▸ Data for analysis:
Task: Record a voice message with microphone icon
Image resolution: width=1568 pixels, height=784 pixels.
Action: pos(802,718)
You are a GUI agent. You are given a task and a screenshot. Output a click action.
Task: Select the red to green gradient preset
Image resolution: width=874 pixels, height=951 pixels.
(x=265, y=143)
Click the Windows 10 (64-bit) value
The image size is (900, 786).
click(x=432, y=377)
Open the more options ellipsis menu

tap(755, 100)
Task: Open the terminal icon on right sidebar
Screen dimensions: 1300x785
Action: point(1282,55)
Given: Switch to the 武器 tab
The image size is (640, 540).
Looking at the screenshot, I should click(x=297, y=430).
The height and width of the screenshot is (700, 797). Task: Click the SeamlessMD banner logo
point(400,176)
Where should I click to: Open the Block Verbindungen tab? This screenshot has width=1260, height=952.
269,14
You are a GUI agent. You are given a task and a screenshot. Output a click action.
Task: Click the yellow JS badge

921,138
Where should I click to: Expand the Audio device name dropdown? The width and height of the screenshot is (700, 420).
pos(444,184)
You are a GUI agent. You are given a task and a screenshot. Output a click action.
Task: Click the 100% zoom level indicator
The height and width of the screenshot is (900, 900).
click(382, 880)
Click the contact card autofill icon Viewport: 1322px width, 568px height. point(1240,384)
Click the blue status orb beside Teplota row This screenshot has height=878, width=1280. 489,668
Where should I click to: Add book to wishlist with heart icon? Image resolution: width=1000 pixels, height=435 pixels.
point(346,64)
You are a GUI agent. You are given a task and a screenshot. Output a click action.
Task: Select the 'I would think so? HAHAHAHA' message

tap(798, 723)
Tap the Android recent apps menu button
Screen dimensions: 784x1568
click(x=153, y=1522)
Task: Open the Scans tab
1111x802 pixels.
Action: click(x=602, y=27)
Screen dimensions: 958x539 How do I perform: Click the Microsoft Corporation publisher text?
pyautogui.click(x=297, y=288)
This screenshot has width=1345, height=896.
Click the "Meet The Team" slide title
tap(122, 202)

▸ To do:
Write the lines out verbatim, from the one with "Task: Open the terminal icon on right sidebar" through the last line of the entries, and stop there.

▸ Result:
Task: Open the terminal icon on right sidebar
Screen dimensions: 1300x785
Action: point(1282,55)
Given: Switch to the 武器 tab
The image size is (640, 540).
Looking at the screenshot, I should click(x=297, y=430).
The height and width of the screenshot is (700, 797). Task: Click the SeamlessMD banner logo
point(400,176)
Where should I click to: Open the Block Verbindungen tab? This screenshot has width=1260, height=952.
269,14
You are a GUI agent. You are given a task and a screenshot. Output a click action.
Task: Click the yellow JS badge

921,138
Where should I click to: Expand the Audio device name dropdown? The width and height of the screenshot is (700, 420).
pos(444,184)
You are a GUI agent. You are given a task and a screenshot. Output a click action.
Task: Click the 100% zoom level indicator
The height and width of the screenshot is (900, 900).
click(382, 880)
Click the contact card autofill icon Viewport: 1322px width, 568px height. point(1240,384)
Click the blue status orb beside Teplota row This screenshot has height=878, width=1280. 489,668
Where should I click to: Add book to wishlist with heart icon? Image resolution: width=1000 pixels, height=435 pixels.
point(346,64)
You are a GUI agent. You are given a task and a screenshot. Output a click action.
Task: Select the 'I would think so? HAHAHAHA' message

tap(798, 723)
Tap the Android recent apps menu button
Screen dimensions: 784x1568
click(x=153, y=1522)
Task: Open the Scans tab
1111x802 pixels.
Action: click(x=602, y=27)
Screen dimensions: 958x539 How do I perform: Click the Microsoft Corporation publisher text?
pyautogui.click(x=297, y=288)
This screenshot has width=1345, height=896.
Click the "Meet The Team" slide title
tap(122, 202)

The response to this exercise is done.